§ About this task
Which lines of the entries below contain the string "Image"? Copy each one.

+++++

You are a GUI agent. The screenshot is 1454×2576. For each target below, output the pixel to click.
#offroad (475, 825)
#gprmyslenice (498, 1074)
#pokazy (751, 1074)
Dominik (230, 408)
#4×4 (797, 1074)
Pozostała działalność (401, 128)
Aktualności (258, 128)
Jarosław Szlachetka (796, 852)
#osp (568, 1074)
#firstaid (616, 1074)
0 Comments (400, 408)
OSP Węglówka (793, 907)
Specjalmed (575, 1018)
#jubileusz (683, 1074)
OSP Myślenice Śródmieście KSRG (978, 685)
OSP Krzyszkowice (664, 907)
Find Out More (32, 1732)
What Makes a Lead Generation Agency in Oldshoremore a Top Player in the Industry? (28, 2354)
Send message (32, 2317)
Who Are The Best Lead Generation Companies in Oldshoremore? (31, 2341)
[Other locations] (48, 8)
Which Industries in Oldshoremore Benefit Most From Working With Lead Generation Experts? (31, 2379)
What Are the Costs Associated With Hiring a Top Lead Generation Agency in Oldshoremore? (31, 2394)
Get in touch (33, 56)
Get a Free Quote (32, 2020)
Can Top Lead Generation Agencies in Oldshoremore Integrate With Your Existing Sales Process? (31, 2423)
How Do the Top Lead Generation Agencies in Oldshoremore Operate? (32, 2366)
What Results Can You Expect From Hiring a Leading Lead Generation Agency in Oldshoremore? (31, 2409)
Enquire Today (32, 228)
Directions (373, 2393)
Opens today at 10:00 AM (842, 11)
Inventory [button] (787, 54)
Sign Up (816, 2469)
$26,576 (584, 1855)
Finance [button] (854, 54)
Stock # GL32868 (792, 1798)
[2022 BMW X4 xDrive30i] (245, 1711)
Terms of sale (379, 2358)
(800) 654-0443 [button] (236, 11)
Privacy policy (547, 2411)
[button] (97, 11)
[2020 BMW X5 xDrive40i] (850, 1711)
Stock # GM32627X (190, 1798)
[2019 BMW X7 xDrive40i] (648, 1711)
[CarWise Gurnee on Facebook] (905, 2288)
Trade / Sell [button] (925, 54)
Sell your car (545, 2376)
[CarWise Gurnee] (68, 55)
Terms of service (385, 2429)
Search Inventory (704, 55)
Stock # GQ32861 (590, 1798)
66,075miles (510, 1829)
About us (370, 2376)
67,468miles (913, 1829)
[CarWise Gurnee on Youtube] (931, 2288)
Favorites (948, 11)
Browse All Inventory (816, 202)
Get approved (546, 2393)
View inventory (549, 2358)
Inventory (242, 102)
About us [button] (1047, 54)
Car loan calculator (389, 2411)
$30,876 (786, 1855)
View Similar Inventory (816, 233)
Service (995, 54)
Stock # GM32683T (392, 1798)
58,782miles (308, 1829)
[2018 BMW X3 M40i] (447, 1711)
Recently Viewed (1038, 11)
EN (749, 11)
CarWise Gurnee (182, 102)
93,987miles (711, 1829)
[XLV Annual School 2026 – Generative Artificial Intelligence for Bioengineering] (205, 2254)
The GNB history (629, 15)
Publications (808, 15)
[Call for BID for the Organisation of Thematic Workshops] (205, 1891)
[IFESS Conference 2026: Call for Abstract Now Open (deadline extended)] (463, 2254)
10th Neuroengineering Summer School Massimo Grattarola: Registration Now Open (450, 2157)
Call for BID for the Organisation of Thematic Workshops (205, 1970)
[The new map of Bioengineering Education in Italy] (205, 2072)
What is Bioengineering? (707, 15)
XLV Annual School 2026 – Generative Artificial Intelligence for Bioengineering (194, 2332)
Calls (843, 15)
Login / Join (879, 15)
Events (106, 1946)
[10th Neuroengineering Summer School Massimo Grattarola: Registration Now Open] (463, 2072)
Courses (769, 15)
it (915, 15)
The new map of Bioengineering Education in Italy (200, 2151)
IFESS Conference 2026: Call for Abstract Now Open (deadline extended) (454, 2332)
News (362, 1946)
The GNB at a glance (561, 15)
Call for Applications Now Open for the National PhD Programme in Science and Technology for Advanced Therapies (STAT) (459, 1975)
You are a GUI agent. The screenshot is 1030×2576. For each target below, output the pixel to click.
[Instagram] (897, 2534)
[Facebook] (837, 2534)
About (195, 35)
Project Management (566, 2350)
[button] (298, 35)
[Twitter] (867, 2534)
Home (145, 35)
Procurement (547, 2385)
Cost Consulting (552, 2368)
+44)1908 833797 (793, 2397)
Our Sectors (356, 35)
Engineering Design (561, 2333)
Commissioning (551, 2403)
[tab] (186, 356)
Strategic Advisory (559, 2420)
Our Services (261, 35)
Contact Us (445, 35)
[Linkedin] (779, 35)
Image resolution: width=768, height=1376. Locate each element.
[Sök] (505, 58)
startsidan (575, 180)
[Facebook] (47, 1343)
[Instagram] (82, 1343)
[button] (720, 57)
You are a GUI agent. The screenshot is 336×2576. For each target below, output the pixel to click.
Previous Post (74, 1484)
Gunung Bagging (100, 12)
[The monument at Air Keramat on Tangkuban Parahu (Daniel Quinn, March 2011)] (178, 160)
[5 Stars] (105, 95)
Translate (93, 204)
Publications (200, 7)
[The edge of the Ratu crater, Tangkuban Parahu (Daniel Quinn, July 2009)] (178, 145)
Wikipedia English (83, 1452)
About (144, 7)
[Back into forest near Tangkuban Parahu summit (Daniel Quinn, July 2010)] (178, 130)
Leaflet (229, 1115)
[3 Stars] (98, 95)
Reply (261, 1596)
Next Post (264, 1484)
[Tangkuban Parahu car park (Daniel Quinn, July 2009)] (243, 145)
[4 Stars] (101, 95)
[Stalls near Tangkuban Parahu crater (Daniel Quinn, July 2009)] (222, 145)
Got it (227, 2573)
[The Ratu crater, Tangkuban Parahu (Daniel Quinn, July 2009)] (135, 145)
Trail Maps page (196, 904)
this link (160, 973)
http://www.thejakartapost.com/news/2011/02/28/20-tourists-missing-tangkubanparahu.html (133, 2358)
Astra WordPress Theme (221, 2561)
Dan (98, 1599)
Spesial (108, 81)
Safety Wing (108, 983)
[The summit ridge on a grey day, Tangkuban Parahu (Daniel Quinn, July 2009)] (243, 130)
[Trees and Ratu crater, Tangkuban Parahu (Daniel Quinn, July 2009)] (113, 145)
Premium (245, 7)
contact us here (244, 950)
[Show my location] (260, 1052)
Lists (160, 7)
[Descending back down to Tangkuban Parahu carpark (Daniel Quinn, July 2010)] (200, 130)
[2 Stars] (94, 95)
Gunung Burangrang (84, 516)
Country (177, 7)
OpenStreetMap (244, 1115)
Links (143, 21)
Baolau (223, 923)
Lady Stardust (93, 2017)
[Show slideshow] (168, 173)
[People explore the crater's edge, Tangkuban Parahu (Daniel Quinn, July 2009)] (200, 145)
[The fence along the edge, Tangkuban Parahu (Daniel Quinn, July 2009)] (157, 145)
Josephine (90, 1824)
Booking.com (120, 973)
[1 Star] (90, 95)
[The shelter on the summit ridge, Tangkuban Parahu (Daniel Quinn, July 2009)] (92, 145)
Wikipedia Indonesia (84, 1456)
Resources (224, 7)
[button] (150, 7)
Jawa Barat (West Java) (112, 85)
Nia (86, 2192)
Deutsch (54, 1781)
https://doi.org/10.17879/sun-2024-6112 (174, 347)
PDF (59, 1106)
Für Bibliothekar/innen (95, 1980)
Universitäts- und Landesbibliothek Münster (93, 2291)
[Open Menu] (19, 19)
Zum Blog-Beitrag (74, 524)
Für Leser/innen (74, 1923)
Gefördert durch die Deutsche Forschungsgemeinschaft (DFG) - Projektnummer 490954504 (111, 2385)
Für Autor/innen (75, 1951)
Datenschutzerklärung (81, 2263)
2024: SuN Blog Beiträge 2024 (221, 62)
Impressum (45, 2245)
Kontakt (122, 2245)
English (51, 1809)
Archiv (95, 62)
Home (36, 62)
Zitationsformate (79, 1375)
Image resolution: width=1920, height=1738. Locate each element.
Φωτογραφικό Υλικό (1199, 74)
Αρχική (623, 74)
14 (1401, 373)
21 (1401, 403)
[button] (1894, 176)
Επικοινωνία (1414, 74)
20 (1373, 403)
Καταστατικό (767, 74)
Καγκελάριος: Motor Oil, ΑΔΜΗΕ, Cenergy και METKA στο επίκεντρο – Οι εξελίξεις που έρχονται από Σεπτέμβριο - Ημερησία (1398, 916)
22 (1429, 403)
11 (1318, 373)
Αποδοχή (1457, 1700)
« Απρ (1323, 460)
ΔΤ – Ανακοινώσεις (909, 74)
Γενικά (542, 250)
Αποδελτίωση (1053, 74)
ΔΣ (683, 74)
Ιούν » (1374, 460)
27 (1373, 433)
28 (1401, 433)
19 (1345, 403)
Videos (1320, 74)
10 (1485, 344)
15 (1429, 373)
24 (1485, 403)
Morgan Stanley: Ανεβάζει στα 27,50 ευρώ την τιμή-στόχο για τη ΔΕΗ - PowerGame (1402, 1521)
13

+++++

§ Response to this task
Image resolution: width=768, height=1376. Locate each element.
Image resolution: width=1920, height=1738. Locate each element.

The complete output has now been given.